Complex legal processes
The majority of all guardianships are related to either a learning disability (45%) or dementia/Alzheimer’s disease (41%). Interestingly, Mike Diamond, an executive Director at the Mental Welfare Commission, noted that the ‘continued steep rise in guardianship applications is concerning,’ because ‘it is a complex legal process and takes up a considerable amount of time for care professionals, particularly mental health officers.’
While he does mention that most relatives find guardianships helpful, it does create a complex situation that involves detailed assessments, and a variety of expert opinions, many of which require extensive corroboration.
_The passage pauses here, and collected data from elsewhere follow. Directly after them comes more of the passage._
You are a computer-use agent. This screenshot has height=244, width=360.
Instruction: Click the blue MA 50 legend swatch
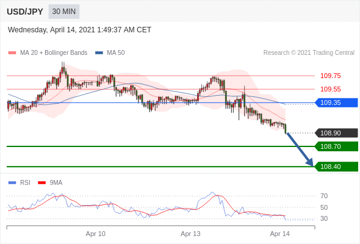[99, 53]
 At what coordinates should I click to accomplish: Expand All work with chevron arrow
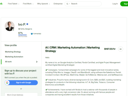click(37, 62)
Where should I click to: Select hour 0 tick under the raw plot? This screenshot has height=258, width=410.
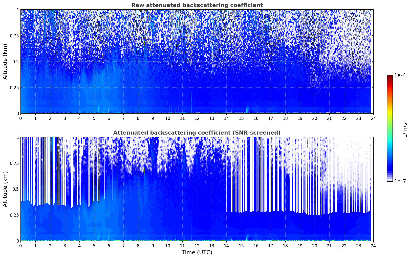[20, 118]
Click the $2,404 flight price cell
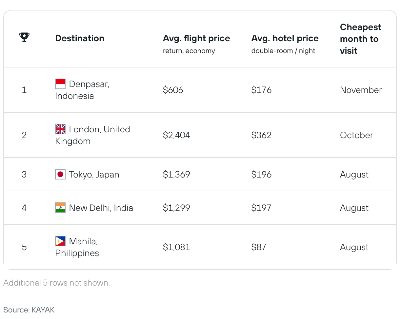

This process can take a while and is often fraught with legal implications – mostly concerning patient assessments and documentation surrounding any eventual incapacity.
Outcomes of the report
There have been many calls to reform the Adults with Incapacity Act, and this debate will continue to be relevant as the Government, in conjunction with the NHS and other regulatory bodies, seeks to protect the rights of patients who lack mental capacity. Furthermore, the report places a renewed emphasis on the role of medical practitioners and psychiatrists, who need to be able to provide reports, often at short notice, if they are to keep up with the growing number of guardianship applications made each year.
Please refer to the full report by the Mental Welfare Commission for more specific details about the findings.
We have experts who provide comprehensive and efficient incapacity assessments for Welfare and Financial Guardianships under the Adults with Incapacity Act, having provided in excess of 230 guardianship assessments last year in Scotland. We are aware of the statutory timescales and thus provide the flexibility to turn around reports within tight deadlines. We can usually assess clients wherever they are based, including care homes, hospitals and home visits. Contact us today for more information about this.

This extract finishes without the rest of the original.